The news that the now privatised Royal Mail Group has sold the Mount Pleasant site to developer Taylor Wimpey for £193 million, a mere 565% of the ‘book value’ of the land, is the latest chapter in a genuine scandal. And it’s a story that typifies why so many people feel let down by Tory-facilitated crony capitalism.
The Mount Pleasant site straddles the border between Islington and Camden boroughs. It’s a prime site for a potential development at a time when London needs to massively increase the number of homes it builds each year, particularly homes that are genuinely affordable to people on low and modest incomes. It’s important to say that Islington Council and I strongly support the principle of building new homes on the site, but that these have to contribute to helping the thousands of local residents whose lives are being ruined by being forced to live in appalling over crowding, or those struggling to get onto the housing ladder.
This piece by the excellent Dave Hill gives a pretty fair summary of the history of this site.

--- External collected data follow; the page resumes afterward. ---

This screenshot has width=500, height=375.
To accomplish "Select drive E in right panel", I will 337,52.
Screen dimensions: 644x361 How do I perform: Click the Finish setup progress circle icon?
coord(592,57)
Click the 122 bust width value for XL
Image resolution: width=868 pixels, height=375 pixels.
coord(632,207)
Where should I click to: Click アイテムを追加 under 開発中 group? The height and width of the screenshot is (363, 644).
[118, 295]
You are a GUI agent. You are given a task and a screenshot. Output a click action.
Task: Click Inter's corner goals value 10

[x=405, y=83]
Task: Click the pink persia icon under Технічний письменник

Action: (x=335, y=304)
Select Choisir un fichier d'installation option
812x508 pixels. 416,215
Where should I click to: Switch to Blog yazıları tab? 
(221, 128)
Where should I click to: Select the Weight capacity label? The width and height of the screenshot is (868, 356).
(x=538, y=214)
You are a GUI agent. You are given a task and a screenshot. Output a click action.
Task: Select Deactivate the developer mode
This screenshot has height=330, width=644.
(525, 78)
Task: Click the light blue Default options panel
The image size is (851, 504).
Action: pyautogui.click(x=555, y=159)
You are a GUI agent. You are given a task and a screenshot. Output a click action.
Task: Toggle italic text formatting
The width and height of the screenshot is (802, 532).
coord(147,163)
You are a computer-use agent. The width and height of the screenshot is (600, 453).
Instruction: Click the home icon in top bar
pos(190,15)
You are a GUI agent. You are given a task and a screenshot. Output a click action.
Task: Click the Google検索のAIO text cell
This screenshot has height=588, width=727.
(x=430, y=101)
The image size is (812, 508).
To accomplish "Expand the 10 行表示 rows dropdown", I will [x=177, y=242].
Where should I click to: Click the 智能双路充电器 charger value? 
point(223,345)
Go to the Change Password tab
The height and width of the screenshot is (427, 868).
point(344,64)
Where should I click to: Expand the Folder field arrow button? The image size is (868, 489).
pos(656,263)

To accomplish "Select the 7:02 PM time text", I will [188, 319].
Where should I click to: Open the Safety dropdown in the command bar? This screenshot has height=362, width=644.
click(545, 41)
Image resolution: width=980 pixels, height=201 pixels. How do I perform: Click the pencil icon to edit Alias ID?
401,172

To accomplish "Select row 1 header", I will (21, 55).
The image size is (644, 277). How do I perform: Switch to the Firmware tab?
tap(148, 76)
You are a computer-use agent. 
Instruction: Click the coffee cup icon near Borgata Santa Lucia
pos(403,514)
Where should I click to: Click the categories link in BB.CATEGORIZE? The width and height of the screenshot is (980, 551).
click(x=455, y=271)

From the start Royal Mail Group had no interest in talking to Islington Council about the site. Islington has among the toughest set of planning policies in the country and our independent analysis showed that a commercially viable development could be built with almost 50% of the new homes created being genuinely affordable. Royal Mail Group made no effort to comply with this ethical approach to development and instead put all of their energies into lobbying then Mayor Boris Johnson to use his powers to ‘call-in’ the planning decision.
It’s important to understand just how important planning permission is in deciding how much any given piece of land is worth. The value of a site like this land is set by how much money a developer can make from it. The granting of a planning permission for a very lucrative development will massively increase the value of the land, while a tough set of planning conditions on any site will reduce its value. Developers regard a site with a planning permission already in place as a less risky purchase and so the value rises accordingly – hence Royal Mail’s determination to get planning permission before selling.
The planning permission that Mayor Johnson gave was unprecedentedly weak, in the Islington’s recent history, at getting genuinely affordable housing. It ran contrary to both Islington and Camden Council’s planning policy, but also contrary to his own GLA planning policy, which argued for a higher number of affordable homes on a prime site like this. It therefore massively increased the value of the site to the owners.
It’s not like the potential windfall profits Mayor Johnson’s generosity generated for Royal Mail Group are a surprise. Labour Shadow ministers warned in 2013 that the property assets of Royal Mail were vastly undervalued. This sale shows they were absolutely right. The Minister responsible was Lib Dem, Sir Vince Cable.
So some investors have made a ton of money and the politicians involved haven’t done too badly either: Johnson is now, almost unbelievably, our Foreign Secretary and Sir Vince Cable has just been elected party leader. What’s the problem?
Where there are winners in life there are inevitably losers too. That that’s why this scandal really matters. It matters because ordinary people have been ripped off twice by this move:
- Islington has a housing crisis with thousands of families desperately in need of new genuinely affordable homes. The estates around the Mount Pleasant site have scores of desperately over-crowded families whose lives would have been transformed by a decent affordable home in the new development. The real losers from this sorry episode are ordinary working families whose search for decent living conditions will go on because Boris Johnson oversaw this outrage. Local MP Emily Thornberry and local Labour councillors campaigned tirelessly to make this point but were ignored by Boris Johnson.
- In a broader sense, we’re all losers. The Royal Mail Group was massively undervalued when it was sold off. As Labour made clear in 2013 the property assets of the group were not properly accounted for and so the new owners of Royal Mail Group have been able to make these astonishing windfall profits. Even if you agree with the privatisation of RM (and I don’t), no one can argue that taxpayers should have been treated in this way. No wonder that major corporate investors flocked to the sale and the Ordinary Joe lost out. The upshot of this massive undervaluing is that we, the British public, got a terrible deal and the Government considered they had licence to push through hundreds of millions of spending cuts to public services that could have been avoided with more money from the sale.
If you ever want to understand who the public are so angry with a country that seems rigged against them and are turning to the Labour Party for real change it’s sorry stories like this, where the majority have been ripped off to generate massive profits for the few.
In the short term the Government should immediately intervene to:
- Insist more genuinely affordable housing is built on the site.
- Introduce a windfall tax on the now private Royal Mail Group to recoup the losses suffered by us taxpayers.
The whole sorry episode goes to show the difference the right Mayor of London makes. The difference now Said Khan is in power at City Hall is marked, with the new Mayor wanting to work Islington to get the maximum amount of affordable housing on the Holloway Prison site. The votes cast in the Mayoral election really have made a difference.